Guy-Vincent Explores Identity Through Twitter Symbols

click to enlarge Guy-Vincent, “The First To Travel (Detail),” 76 in. by 60 in., Archival print, acrylic, gesso, graphite, enamel, spray paint, ink on Somerset paper. Photo by Dameon Guess.
Guy-Vincent, “The First To Travel (Detail),” 76 in. by 60 in., Archival print, acrylic, gesso, graphite, enamel, spray paint, ink on Somerset paper. Photo by Dameon Guess.
Described as the “Godfather” of “Symbol Art” on Twitter (@SYMBOLart, #sYmBoLaRt), Guy-Vincent latest efforts combine his interests in symbols and identity, which the artist describes as the “Two primal aspects of human visual communication.” Neo Post Factum also explores elements of ancestry and its relationship to identity.

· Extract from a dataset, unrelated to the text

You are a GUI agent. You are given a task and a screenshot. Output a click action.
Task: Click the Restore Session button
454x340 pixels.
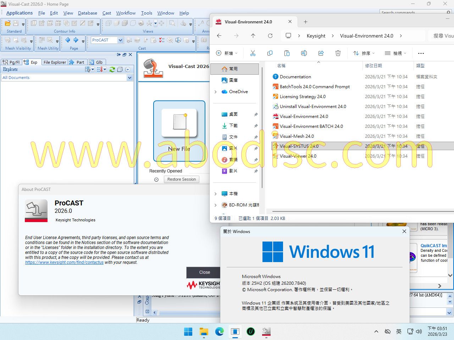[181, 179]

“The images are intended to create filmic non-linear narratives – visual experiences of the past reconfigured, reinterpreted, and re-understood in terms of the present," he says.

Presented in partnership with Jakprints, Neo Post Factum includes more than 50 new, large scale works by Guy-Vincent. The collaboration between Guy-Vincent and Jakprints began two years ago when Jakprints co-owner Dameon Guess met the artist at IngenuityFest. “From our initial meeting, I’ve always had a feeling that Guy-Vincent’s work is bigger than himself. He’s incredibly talented and very passionate. His work is cohesive, very tangible and reflects his authenticity along with a wonderful sense of mystery and intrigue.”

Many of the works in his new exhibition at Tri-C are scanned, manipulated, layered, painted and drawn upon. The result is imagery that creates a non-linear narrative, reinterpreting, reconfiguring and re-understanding visual experiences. “The integrating of the Symbol Art plays a critical role by providing a visual counterpoint, dispelling the sense of nostalgia, while providing new context and narratives,” the artist explains.

“Guy-Vincent’s most recent work is stunning in its scale and presence,” says exhibition curator and Gallery Director of the Galleries at Cleveland State University Robert Thurmer. “It combines many of the artist’s long-standing interests and utilizes the full range of his native talents. All of the intellectual and technical nuances notwithstanding however, Guy-Vincent amazes with his natural knack for the compelling image. As an artist, Guy-Vincent functions as a unique combination of philosopher, scholar, inventor, virtuoso, magician and mad scientist.”

Utilizing Twitter’s coding, Guy-Vincent continues to experiment with Symbol Art 140 characters (or less) at a time. These abstract messages allow him to push the boundaries of meaning, symbolism and visual communication.
“Always interested in symbols and mark-making, upon discovering Twitter I began exploring the use of Unicode characters as indecipherable graphic patterns instead of typing standard messages,” he explains. “The ‘tweets’ that I began generating consisted of ASCII characters, often abstract, comprised of various letters, numbers, shapes, and symbols. The more I experimented with these ‘digital sketches’ the more compelling I found it to expand the boundaries inherent in Twitter’s 140 character limit.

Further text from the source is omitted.